O trabalho precário já invade o mundo do dinheiro
Por Gustavo Machado Cavarzan | Outras Palavras
“O mercado de trabalho no setor financeiro no Brasil é tradicionalmente um dos mais formalizados e grande parte dos/as trabalhadores/as está inserida na condição de empregados/as com carteira de trabalho assinada. Entretanto, em anos recentes é possível perceber uma maior fragmentação em suas formas de inserção. Entre 2012 e 2019, o número de empregados/as com carteira assinada no setor financeiro teve queda de 6%, passando de 969 mil para 907 mil. Ao mesmo tempo, o número de trabalhadores/as por conta própria apresentou elevação de 64%, saindo de 70 mil pessoas para 115 mil, de acordo com dados da Pesquisa Nacional por Amostra de Domicílio Contínua (PNAD-C).
Tal fenômeno está vinculado a uma intensa reestruturação na forma de organização das empresas financeiras ancorada em alguns pilares: inovações tecnológicas, flexibilização das regras trabalhistas, regulamentações do Banco Central e da Comissão de Valores Mobiliários (CVM), além da própria conjuntura econômica e política do país e o papel que as instituições financeiras ocupam em tal conjuntura.

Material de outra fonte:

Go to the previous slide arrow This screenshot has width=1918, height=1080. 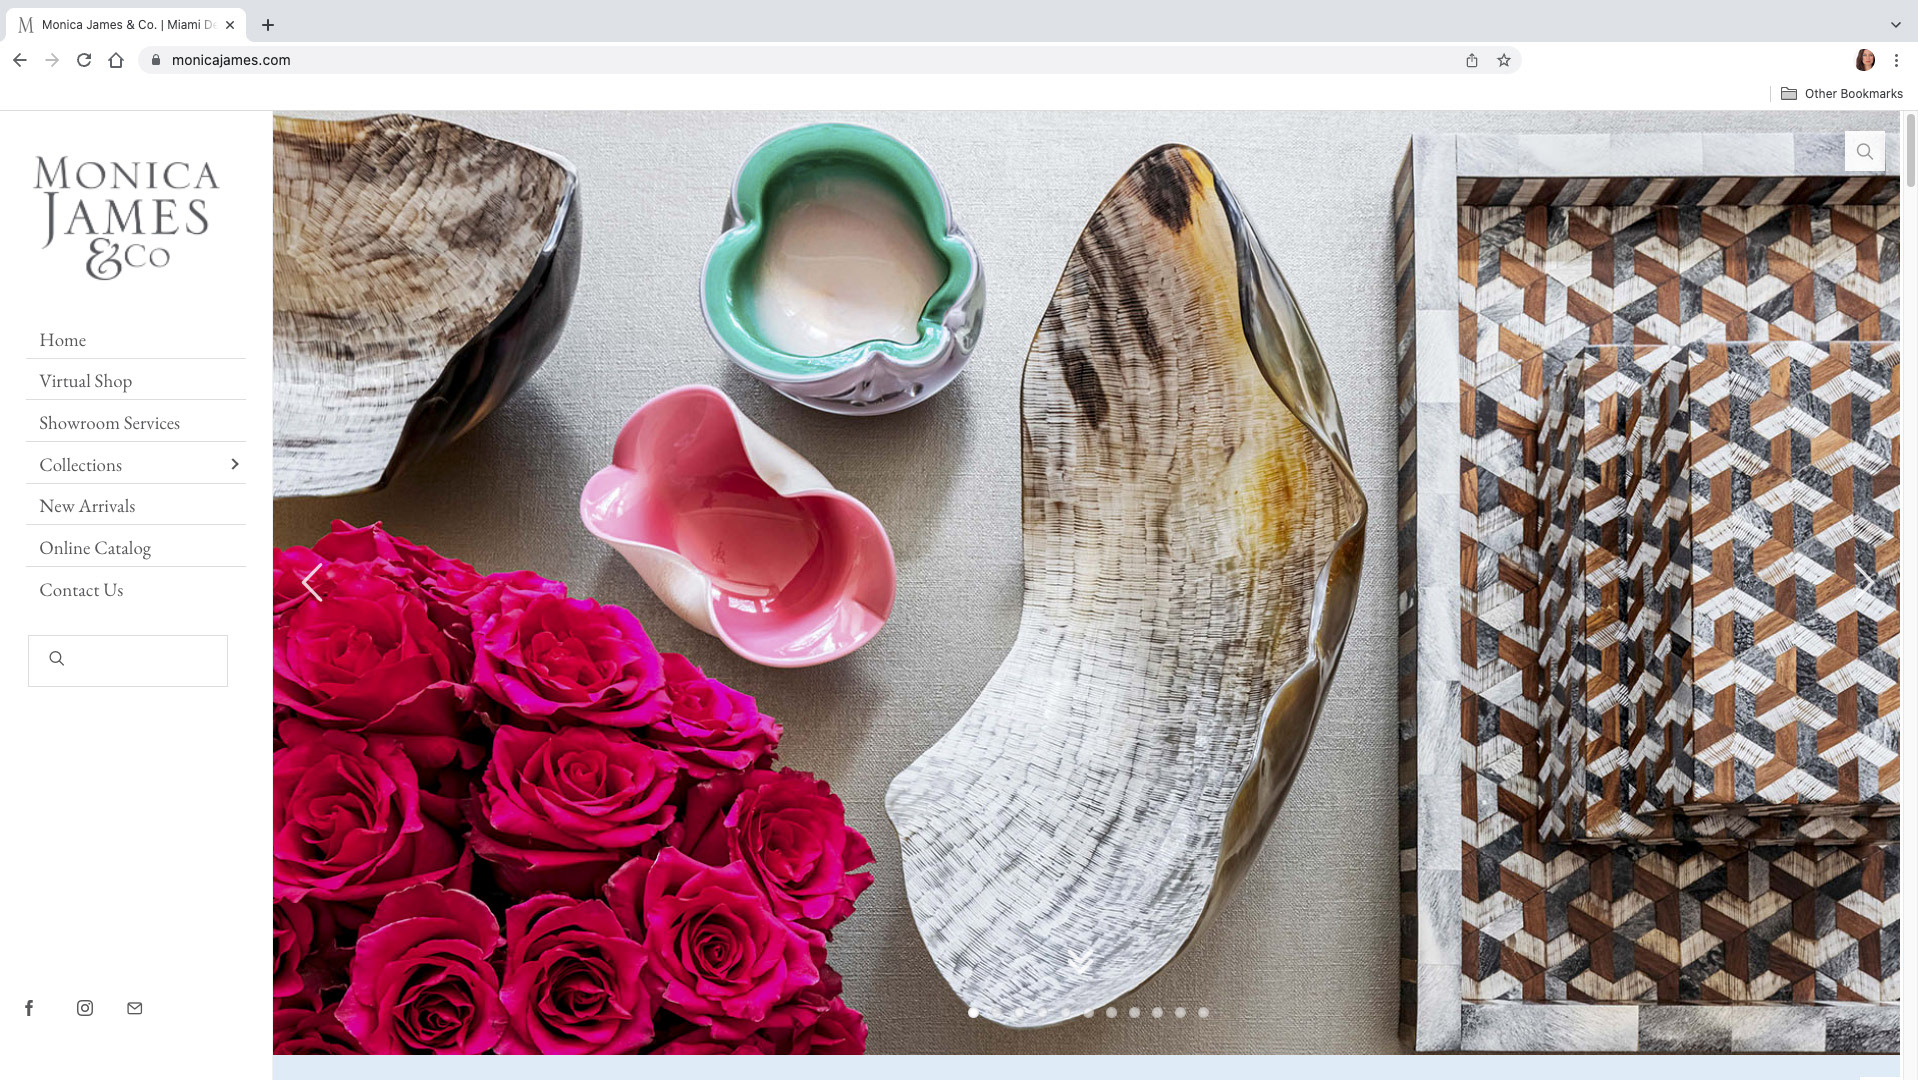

Historicamente, a reestruturação produtiva das empresas financeiras no Brasil ocorreu ancorada, principalmente, em ondas de inovação tecnológica cujo movimento geral parte, em suas fases iniciais, de transformações internas nas rotinas dos bancos. Mais recentemente, entretanto, têm sua dinâmica ditada pela externalização de etapas dessas rotinas para fora dos bancos, seja por meio da digitalização das transações financeiras, seja pela distribuição de produtos e serviços financeiros em estruturas externas aos bancos, como correspondentes bancários desde os anos 2000 e, mais recentemente, corretoras de valores, Fintechs e plataformas de serviços financeiros.1 É no bojo desse movimento que começa a tomar forma um ensaio de plataformização do trabalho no setor, tendência que explica, em parte, o aumento do número de trabalhadores/as por conta própria.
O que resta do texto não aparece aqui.